Our work is inspired by nature and the uncanny moments when nature and human interventions converge. End Words was proposed to us by Jeffrey Gavett, director of Ekmeles, with whom we had recently worked on their first live streamed performance, just at the onset of the pandemic. He and his ensemble agreed that there was a common ground between Christopher Trapani’s music and our work. Although no one could explain exactly what that connection was.
We found that Christopher’s music evoked a kind of interior, dream-like contemplation of “Cosmic American Music”. We heard influences of other musics throughout his work but their traces were describing completely unique musical landscapes. It was the converging of these musics and the uncanny spaces they evoked that resonated with us.
When Christopher (who is also a poet) talked with us about End Words he mentioned that each of the three poems was in the form of a Sestina, an archaic French poetic form from the days of the Troubadors. The Sestina, he mentioned, is very much about spirals. Spirals, of course, occur everywhere in nature. The Sestina is a kind of spiraling, transformative, playful process for thought and language. It reminded us of how weather can transform a familiar view into something wholly different, yet familiar. We also realized that working in 360˚ would allow the viewer to also spiral through the environment. The Sestina quickly became an ideal for the visuals as well.

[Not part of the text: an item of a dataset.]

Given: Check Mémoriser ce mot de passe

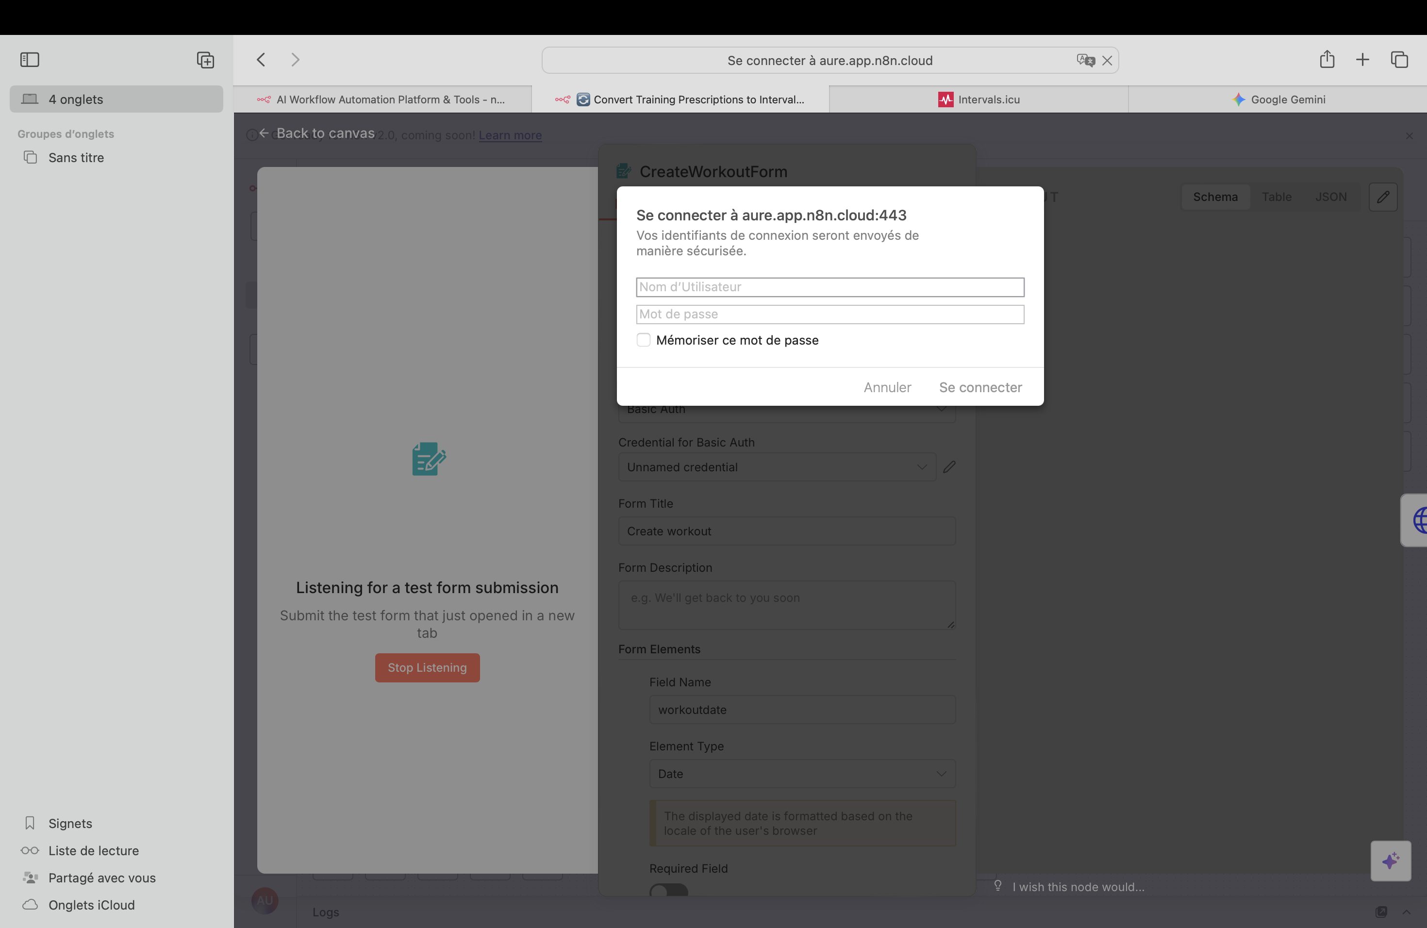Looking at the screenshot, I should tap(643, 340).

We chose transfigured landscapes as a guiding principle, and ventured to the Chesapeake Bay to film. We shot over a few months from fall to winter in 2020. During post-production we were keenly aware of the various convergences before us, and how the relationships of natural and human rhythms can evoke compelling, contemplative experiences as they unfold in time.
Ultimately, End Words is an immersive, uncanny world where Trapani’s music, its poetry and our visuals are symbiotic. The passageway to this environment is nature, filtered through the lens of Trapani’s work; spiraling between the familiar and the dream-like.